### What is being asked:
Work through the listing below, copying each line that carries the word "will".

### Given data:

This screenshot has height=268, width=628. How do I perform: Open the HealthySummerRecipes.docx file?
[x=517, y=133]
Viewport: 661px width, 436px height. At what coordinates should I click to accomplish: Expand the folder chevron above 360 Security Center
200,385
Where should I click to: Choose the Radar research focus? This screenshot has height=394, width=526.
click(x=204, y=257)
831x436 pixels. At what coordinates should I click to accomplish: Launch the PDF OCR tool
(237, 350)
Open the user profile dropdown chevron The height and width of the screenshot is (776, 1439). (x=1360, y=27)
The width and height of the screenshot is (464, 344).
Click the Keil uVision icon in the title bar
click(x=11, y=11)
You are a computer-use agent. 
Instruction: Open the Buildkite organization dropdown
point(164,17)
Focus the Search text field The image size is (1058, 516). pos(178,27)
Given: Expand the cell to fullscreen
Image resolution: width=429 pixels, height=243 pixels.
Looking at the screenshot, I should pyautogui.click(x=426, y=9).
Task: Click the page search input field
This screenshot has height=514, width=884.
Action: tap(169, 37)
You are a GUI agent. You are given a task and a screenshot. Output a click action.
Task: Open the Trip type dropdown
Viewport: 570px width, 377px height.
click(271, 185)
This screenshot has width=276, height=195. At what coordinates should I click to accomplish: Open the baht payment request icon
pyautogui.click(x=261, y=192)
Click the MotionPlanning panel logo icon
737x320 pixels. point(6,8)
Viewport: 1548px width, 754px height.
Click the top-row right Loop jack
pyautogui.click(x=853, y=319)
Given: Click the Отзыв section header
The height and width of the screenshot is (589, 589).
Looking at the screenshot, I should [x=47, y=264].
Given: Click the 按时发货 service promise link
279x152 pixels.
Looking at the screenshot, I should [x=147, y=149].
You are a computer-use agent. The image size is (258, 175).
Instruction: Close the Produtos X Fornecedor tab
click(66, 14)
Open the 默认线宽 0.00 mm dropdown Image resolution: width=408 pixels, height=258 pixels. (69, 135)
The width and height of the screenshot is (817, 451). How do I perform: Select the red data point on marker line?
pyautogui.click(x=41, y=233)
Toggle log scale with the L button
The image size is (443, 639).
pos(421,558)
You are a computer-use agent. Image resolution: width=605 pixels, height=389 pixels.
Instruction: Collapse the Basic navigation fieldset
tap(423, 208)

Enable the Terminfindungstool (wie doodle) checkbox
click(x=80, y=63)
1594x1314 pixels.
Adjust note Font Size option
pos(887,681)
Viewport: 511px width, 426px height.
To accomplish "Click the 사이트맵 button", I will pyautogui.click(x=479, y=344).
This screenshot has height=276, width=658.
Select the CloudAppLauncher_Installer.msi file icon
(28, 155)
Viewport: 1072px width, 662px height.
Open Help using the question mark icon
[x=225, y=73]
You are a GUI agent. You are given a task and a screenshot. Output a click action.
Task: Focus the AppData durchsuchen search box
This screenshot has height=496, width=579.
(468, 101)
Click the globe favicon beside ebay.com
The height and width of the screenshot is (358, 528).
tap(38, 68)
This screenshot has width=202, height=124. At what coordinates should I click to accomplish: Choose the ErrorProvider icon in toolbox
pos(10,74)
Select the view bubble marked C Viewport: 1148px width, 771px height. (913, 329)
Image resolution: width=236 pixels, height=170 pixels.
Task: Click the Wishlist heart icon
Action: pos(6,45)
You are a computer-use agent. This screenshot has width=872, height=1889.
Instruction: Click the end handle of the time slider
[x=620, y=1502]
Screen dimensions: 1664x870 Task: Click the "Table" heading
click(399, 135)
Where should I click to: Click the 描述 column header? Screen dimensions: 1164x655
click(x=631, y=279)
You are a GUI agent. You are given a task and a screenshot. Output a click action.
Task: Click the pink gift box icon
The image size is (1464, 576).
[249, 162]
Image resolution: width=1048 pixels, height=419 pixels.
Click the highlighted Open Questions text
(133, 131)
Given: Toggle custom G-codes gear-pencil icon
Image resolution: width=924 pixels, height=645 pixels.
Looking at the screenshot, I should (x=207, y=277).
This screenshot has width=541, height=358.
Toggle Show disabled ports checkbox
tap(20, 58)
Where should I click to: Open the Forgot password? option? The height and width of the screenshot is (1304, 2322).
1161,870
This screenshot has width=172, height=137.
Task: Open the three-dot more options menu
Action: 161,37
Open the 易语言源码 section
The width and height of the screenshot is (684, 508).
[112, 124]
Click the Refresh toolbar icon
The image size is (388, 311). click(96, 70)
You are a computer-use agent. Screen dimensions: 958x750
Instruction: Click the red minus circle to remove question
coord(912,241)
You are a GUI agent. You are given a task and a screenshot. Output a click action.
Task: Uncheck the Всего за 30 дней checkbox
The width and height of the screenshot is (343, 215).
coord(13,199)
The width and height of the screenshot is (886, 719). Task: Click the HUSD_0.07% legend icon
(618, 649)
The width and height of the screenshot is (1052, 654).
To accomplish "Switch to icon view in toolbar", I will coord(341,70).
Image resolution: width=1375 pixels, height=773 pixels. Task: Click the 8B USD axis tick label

### Answer to this task:
To accomplish "Click the 사이트맵 button", I will pyautogui.click(x=479, y=344).
To accomplish "Switch to icon view in toolbar", I will coord(341,70).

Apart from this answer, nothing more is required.